● Stored items:
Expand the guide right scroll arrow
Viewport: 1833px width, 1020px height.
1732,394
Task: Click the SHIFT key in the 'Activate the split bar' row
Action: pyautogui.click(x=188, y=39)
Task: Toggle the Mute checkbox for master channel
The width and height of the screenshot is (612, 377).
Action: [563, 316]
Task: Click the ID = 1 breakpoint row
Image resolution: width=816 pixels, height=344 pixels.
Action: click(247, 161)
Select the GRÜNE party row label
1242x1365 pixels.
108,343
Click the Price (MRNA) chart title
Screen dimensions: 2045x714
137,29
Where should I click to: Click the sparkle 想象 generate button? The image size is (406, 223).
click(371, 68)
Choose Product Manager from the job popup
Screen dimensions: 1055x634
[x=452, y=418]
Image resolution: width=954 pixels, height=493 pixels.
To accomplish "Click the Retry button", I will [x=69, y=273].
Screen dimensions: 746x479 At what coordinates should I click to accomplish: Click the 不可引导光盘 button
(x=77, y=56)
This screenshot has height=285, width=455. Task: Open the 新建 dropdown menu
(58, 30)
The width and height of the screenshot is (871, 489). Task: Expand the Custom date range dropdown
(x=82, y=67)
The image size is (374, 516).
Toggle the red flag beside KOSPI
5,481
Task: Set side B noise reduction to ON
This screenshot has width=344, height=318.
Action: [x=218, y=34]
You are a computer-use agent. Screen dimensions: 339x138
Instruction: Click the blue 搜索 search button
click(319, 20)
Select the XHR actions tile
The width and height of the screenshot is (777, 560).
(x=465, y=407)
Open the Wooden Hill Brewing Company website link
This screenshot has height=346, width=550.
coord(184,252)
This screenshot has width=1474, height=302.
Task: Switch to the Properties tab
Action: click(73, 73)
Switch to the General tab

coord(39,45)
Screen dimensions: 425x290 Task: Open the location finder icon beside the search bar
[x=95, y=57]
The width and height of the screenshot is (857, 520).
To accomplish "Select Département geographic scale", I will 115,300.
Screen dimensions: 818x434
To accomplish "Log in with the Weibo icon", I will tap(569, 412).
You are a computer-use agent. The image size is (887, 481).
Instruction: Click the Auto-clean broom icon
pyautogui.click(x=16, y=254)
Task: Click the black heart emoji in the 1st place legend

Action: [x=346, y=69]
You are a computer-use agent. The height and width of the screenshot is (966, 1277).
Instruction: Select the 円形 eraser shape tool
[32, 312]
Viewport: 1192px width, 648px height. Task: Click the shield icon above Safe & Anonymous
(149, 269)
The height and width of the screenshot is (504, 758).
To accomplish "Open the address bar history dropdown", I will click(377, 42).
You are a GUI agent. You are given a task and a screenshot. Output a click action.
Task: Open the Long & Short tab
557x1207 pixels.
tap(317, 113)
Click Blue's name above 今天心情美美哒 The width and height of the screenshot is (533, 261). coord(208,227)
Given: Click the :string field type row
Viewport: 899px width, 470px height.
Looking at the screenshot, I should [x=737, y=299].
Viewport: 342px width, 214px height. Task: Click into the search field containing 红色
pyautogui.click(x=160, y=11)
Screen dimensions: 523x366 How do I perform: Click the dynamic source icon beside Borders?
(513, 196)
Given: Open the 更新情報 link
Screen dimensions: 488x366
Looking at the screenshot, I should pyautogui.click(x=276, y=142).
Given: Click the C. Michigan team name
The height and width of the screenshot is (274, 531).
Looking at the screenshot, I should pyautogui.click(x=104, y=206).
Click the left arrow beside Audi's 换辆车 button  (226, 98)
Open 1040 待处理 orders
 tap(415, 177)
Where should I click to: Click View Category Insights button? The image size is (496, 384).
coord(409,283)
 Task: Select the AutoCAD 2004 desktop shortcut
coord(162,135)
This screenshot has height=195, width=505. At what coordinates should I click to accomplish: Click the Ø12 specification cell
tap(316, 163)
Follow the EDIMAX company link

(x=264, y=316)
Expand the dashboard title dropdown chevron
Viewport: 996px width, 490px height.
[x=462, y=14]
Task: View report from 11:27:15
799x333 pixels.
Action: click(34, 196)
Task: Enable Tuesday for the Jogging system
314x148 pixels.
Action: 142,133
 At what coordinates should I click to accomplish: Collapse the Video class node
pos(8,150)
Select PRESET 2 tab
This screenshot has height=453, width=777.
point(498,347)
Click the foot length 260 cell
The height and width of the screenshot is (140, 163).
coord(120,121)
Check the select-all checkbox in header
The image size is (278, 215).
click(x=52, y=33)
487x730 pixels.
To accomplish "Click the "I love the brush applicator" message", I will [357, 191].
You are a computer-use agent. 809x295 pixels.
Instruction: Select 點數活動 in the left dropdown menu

● Work instruction: What lines of the preceding data include the string "will"? Pull them out.

● Solved exercise:
To accomplish "Click the Retry button", I will [x=69, y=273].
To accomplish "Select Département geographic scale", I will 115,300.
To accomplish "Log in with the Weibo icon", I will tap(569, 412).
To accomplish "Open the address bar history dropdown", I will click(377, 42).
To accomplish "Click the "I love the brush applicator" message", I will [357, 191].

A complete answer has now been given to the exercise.